Actually, it kind of does sound like capabillity limitation, and the framework 
we've discussed so far (CASSANDRA-8303) is per-table and distinguish reads and 
writes, both of which are desirable. It further adds the notion of roles which 
kind of make sense for this too. Further, said framework might be extended 
someday to include things like having default limitations for newly created 
tables, and this would also benefit to this feature. Overall, this is the 
option that makes the most sense to me (adding it as table options is simple 
but feels a bit more adhoc to me).

> Required consistency level
> --------------------------
>
>                 Key: CASSANDRA-8754
>                 URL: https://issues.apache.org/jira/browse/CASSANDRA-8754
>             Project: Cassandra
>          Issue Type: New Feature
>            Reporter: Ryan Svihla
>              Labels: ponies
>
> Idea is to prevent a query based on a consistency level not being met. For 
> example we can specify that all queries should be at least CL LOCAL_QUORUM.

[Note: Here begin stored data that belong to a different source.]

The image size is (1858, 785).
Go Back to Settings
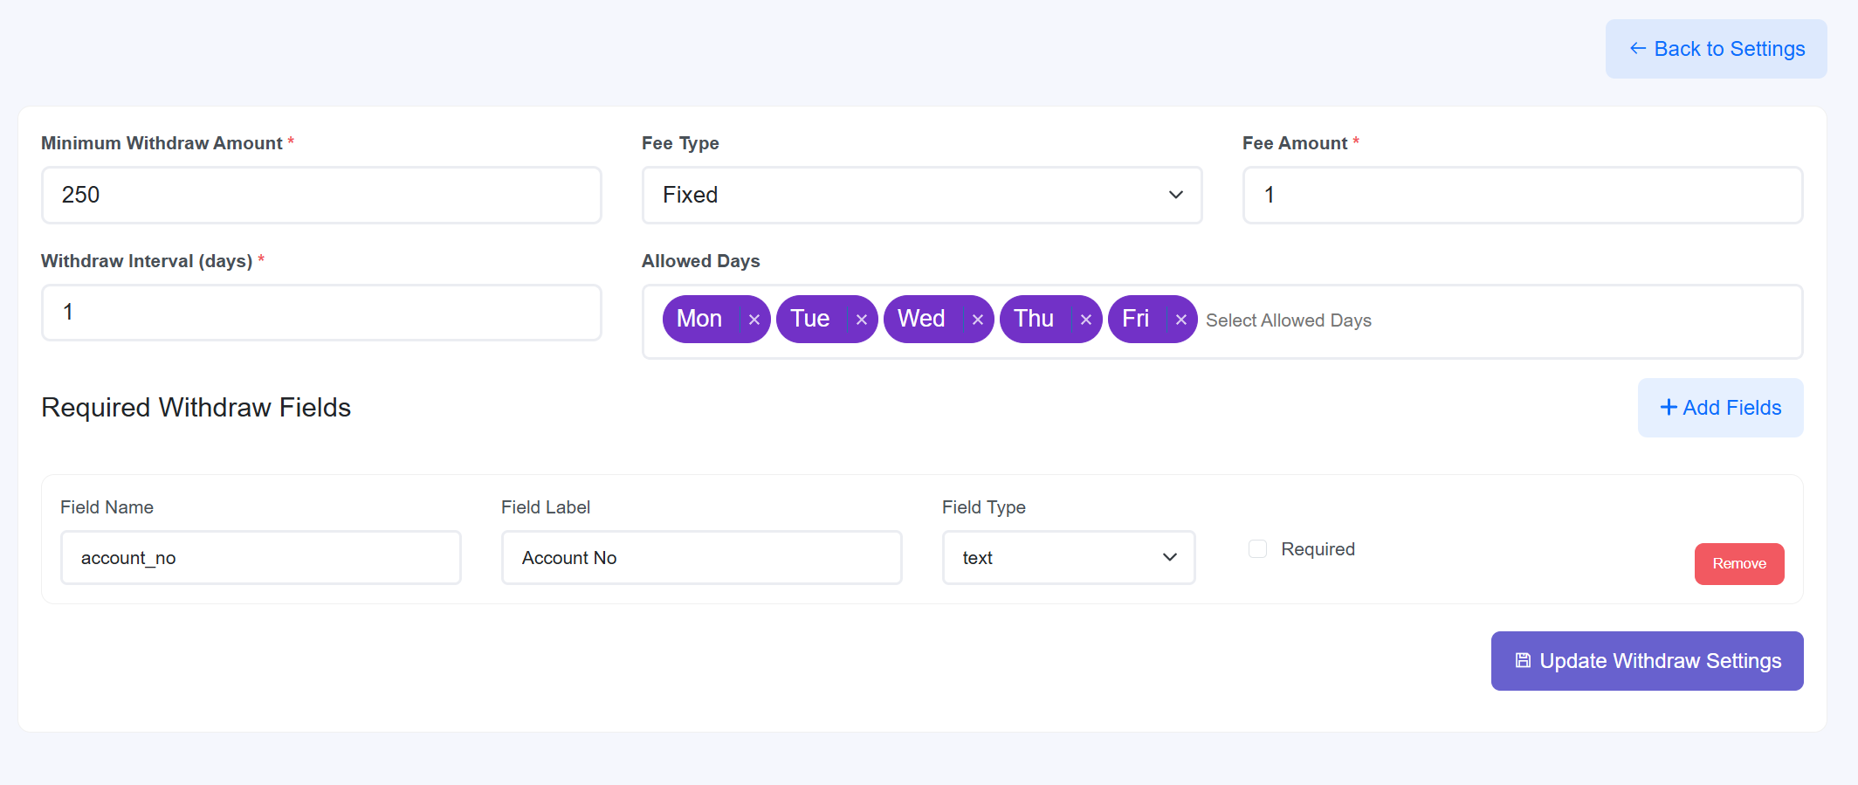(1716, 49)
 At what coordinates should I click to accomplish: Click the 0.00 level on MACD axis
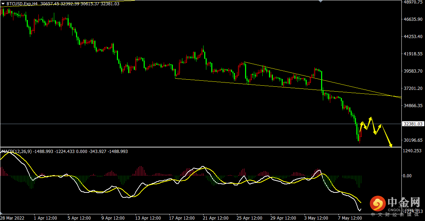click(x=407, y=176)
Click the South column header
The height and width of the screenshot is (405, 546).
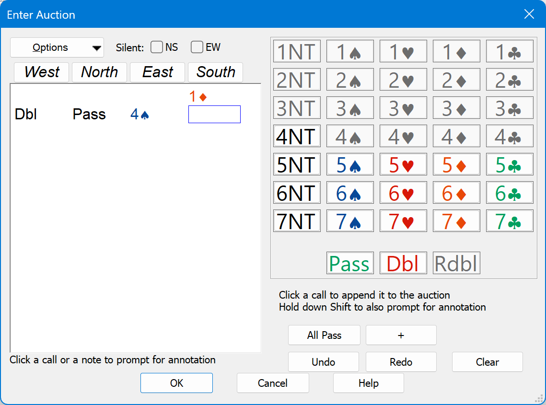[x=215, y=72]
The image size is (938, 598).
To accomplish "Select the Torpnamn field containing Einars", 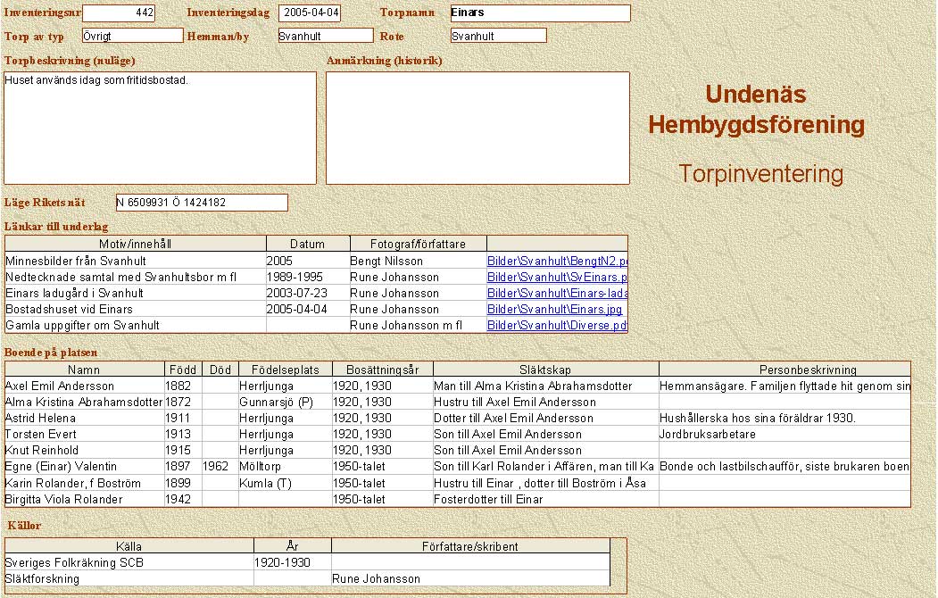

> Lots of users struggle with getting all their dev teams on board with 
> consistency levels and all the ramifications. The normal solution for this 
> has traditionally to build a service in front of Cassandra that the entire 
> dev team accesses. However, this has proven challenging for some 
> organizations to do correctly, and I think an easier approach would be to 
> require a given consistency level as a matter of enforced policy in the 
> database. 
> I'm open for where this belongs. The most flexible approach is at a table 
> level, however I'm concerned this is potentially error prone and labor 
> intensive. It could be a table attribute similar to compaction strategy.
> The simplest administratively is a cluster level, in say the cassandra.yaml
> The middle ground is at they keyspace level, the only downside I could 
> foresee is keyspace explosion to fit involved minimum schemes. It could be a 
> keyspace attribute such as replication strategy.